I’m stepping right into @vvvvalvalval’s area here (maybe he wants to weigh in), but I’d say that the complexity of indexing the data correctly again depends on your use case.
For connecting to the cluster, we’re using GitHub - mpenet/spandex: Elasticsearch client for Clojure (built on new ES 8.x java client).
The actual cluster setup is more my area. I wanted to sort of align with Datomic here, so I ended up creating a CloudFormation template to set up all the resources. After the fact, I wonder if using https://www.terraform.io would have been better. (As of Terraform 0.12, they will have better JSON support, which I can then make as a compilation target for the super small Clojure DSL I wrote for the CloudFormation template).
For deployments, we’re using CodeDeploy, like Datomic. The general idea is to keep the infrastructure immutable: changes are made to the templates, rather than directly to the running resources, which means that git functions as a log over the changes that has been made to the created resources.

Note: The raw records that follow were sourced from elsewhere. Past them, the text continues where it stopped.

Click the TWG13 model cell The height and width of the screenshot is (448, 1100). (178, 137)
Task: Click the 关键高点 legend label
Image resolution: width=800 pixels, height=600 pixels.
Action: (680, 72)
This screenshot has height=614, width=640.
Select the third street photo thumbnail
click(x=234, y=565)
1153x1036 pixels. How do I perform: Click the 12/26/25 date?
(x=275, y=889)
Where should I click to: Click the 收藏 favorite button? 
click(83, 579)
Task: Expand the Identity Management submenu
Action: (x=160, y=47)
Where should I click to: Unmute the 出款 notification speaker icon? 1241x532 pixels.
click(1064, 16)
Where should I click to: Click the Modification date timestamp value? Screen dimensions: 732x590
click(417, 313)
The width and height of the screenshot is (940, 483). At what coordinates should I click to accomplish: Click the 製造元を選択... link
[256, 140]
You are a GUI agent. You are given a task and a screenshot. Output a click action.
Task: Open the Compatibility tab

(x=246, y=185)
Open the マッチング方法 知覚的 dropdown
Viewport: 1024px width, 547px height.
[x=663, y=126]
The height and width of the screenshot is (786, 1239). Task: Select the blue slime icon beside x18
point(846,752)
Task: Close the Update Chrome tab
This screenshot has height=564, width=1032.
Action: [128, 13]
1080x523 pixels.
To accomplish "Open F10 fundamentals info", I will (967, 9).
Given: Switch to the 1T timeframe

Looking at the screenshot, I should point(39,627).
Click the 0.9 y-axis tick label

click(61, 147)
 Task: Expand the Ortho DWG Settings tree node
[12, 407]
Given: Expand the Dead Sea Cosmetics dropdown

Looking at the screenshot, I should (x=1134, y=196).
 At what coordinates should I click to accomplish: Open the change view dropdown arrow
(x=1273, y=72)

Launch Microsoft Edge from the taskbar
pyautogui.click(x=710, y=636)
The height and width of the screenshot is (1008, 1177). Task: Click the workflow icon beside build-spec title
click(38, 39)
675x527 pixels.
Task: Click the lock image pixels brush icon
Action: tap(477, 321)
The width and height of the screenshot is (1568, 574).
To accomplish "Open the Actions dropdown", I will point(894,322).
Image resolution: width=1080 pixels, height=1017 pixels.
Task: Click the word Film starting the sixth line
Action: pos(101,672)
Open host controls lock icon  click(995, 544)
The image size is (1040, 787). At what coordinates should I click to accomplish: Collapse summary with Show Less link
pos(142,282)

Also, you should look into a strategy to be able to do rolling upgrades to the cluster nodes as a matter of routine rather than a once in a blue moon.
To quote Elastic on the matter,
ElasticSearch releases new versions with bug fixes and performance enhancements at a very fast pace, and it is always a good idea to keep your cluster current.
Upgrading should be a routine process, rather than a once-yearly fiasco that requires countless hours of precise planning.
I tried to do this using CodeDeploy and CloudFormation, but they have hard limits on how long a template upgrade can take. They will fail after an hour, which is not much depending on the amount of data you’re storing and need to shift between nodes as they are decommissioned and provisioned.
I ended up writing my own tool (Clojure, of course) which deals with the logic of taking down and bringing up nodes, check health status of the cluster, and so on.